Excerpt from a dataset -
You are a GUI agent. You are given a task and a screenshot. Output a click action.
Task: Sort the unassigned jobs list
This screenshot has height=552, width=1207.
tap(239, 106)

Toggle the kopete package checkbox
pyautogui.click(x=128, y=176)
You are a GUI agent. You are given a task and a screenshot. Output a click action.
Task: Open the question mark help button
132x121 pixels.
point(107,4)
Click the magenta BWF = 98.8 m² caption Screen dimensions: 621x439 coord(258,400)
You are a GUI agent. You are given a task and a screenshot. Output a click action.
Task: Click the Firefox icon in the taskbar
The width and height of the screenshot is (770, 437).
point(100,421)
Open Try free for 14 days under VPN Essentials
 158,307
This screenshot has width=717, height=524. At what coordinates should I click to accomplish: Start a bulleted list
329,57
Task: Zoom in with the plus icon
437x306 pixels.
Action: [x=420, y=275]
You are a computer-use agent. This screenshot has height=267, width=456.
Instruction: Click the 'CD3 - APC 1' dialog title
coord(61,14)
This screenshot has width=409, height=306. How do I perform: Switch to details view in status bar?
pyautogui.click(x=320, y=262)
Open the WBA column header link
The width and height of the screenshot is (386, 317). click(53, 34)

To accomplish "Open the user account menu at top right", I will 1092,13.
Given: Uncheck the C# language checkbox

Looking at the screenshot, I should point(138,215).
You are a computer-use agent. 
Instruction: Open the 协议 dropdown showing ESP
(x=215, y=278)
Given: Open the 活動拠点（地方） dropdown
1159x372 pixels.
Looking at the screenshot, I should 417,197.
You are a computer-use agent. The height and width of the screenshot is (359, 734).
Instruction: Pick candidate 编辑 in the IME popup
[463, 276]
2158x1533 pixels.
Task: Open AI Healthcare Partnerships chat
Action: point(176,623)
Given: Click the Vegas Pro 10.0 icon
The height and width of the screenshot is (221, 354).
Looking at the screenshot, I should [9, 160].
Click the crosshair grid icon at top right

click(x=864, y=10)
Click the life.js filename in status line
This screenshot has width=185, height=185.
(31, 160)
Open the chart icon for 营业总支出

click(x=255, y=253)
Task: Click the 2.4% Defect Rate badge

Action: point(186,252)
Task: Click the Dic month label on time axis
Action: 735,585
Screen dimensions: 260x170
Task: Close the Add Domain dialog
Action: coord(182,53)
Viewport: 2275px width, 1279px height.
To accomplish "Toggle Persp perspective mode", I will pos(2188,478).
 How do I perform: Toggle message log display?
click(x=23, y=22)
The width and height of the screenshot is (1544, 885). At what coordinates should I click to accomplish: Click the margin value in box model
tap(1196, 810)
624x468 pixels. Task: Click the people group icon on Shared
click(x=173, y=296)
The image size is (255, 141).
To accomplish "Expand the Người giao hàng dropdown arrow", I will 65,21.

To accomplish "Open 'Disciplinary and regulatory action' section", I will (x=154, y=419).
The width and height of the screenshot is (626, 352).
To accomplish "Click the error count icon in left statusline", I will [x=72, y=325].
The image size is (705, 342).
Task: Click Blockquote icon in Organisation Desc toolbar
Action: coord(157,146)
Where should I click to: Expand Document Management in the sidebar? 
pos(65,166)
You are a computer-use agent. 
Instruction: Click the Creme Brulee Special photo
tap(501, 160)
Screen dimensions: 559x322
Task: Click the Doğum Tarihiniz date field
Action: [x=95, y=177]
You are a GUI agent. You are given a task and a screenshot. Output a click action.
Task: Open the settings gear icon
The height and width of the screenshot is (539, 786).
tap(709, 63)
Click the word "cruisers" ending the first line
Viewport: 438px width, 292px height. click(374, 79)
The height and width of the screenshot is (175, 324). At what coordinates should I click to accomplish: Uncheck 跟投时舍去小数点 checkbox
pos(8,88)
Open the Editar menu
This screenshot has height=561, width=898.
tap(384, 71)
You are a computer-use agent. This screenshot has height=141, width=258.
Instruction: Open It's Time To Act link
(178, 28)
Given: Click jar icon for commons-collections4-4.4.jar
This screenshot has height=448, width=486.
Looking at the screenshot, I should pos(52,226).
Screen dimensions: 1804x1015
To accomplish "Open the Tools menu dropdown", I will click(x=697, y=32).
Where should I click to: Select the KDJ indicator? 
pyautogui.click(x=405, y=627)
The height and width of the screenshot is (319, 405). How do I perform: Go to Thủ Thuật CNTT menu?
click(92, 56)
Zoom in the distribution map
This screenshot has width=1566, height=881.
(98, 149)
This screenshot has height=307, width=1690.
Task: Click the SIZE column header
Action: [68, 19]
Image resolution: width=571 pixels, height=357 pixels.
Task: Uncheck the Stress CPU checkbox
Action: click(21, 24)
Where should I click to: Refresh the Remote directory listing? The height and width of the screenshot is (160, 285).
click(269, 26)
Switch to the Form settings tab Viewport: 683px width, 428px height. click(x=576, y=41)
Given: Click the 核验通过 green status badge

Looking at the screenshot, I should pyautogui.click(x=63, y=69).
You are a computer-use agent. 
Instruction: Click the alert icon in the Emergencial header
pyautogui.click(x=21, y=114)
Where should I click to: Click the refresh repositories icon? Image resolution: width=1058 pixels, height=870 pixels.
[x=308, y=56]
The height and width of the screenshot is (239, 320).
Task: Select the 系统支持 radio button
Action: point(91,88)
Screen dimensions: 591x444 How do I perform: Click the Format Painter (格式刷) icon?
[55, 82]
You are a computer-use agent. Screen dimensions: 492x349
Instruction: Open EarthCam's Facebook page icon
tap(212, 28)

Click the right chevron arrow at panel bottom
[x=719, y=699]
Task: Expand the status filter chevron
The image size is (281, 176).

Exercise aim - Print the items verbatim, from the line containing "The height and width of the screenshot is (175, 324)." through the line containing "Looking at the screenshot, I should pos(52,226).", with both of those lines included.

Solution to the exercise -
The height and width of the screenshot is (175, 324). At what coordinates should I click to accomplish: Uncheck 跟投时舍去小数点 checkbox
pos(8,88)
Open the Editar menu
This screenshot has height=561, width=898.
tap(384, 71)
You are a computer-use agent. This screenshot has height=141, width=258.
Instruction: Open It's Time To Act link
(178, 28)
Given: Click jar icon for commons-collections4-4.4.jar
This screenshot has height=448, width=486.
Looking at the screenshot, I should pos(52,226).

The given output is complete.